I was in a similar situation but the dumper rather than the dumpee as it were. I had met a group post natal and 5 years on there were still meet ups etc. Yes my children liked those children and even now 2 years on they occassionally refer to them. But I began to feel meeting them was a chore and as I worked 4 days a week my one day off was precious and to be frank I didn't want to spend it with a bunch of people I no longer had anything in common with. I had a bit of a personal crisis and it made me reallise these people were acquaintancies rather than friends. The children started school and my son went to a different school to them so it felt the right time to move on. I have to admit I haven't removed them from FB as we live in the same town so fear it would be awkward but I have changed their settings so they can't see everything I do and I don't see their posts. I am hardly ever on their anyway.

It's interesting how FB had changed all this. Being defriended can be hurtful as its so blunt. Would you have asked her outright if she had just gradually just stopped meeting/calling? I think its the abruptness and the certainity of FB which is a new thing and diffiuclt to deal with. I have been dumped over the years (only once or twice) by friends. I am sure I am not the only one. It's just life. It's been a subtle thing though. A gradual realisation that X doesn't call back so quickly or is less avaialble. There would be a while where you would wonder what was going on but then back off and see what happens. If nothing happens that answers that. I suppose being defriended is just more brutal and no questioning.

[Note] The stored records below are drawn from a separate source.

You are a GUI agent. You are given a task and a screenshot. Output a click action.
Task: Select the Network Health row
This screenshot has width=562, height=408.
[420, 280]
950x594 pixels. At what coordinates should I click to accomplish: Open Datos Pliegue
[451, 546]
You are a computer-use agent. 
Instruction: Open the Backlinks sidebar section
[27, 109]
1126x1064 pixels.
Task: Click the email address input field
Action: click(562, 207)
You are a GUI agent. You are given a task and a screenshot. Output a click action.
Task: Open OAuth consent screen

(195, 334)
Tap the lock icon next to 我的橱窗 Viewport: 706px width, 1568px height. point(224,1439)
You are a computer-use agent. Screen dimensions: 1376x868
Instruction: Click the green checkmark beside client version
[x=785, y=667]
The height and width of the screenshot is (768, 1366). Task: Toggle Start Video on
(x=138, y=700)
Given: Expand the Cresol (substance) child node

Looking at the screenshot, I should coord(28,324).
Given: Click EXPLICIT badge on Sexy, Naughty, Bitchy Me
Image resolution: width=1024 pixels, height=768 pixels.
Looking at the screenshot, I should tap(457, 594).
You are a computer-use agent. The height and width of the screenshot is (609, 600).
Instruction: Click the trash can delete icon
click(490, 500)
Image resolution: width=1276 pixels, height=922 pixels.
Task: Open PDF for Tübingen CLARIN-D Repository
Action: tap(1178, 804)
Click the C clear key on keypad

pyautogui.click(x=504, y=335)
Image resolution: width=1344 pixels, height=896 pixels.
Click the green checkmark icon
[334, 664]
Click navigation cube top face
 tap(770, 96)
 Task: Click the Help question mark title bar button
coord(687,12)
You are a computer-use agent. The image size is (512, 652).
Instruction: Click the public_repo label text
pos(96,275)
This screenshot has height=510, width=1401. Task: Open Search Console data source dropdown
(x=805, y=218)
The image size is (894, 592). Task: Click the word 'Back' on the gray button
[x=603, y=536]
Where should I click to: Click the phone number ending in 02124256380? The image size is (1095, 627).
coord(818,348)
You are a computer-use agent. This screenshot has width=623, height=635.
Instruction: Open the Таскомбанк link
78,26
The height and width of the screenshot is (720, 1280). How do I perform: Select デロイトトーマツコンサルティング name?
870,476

Greensleeves · 11/01/2013 21:37

I think you lot are being a bit mean

not everyone has oodles of friends and can afford to say "oh well, there goes another friendship, but I can afford to lose that one"

I can remember not many years ago having NO friends (due to all-consuming family pressures) and being desperate - chatting up other young mothers in the library and having what I now see as totally disproportionate importance attached to friendships which were probably quite casual to the other person

I can see why OP feels hurt and rejected.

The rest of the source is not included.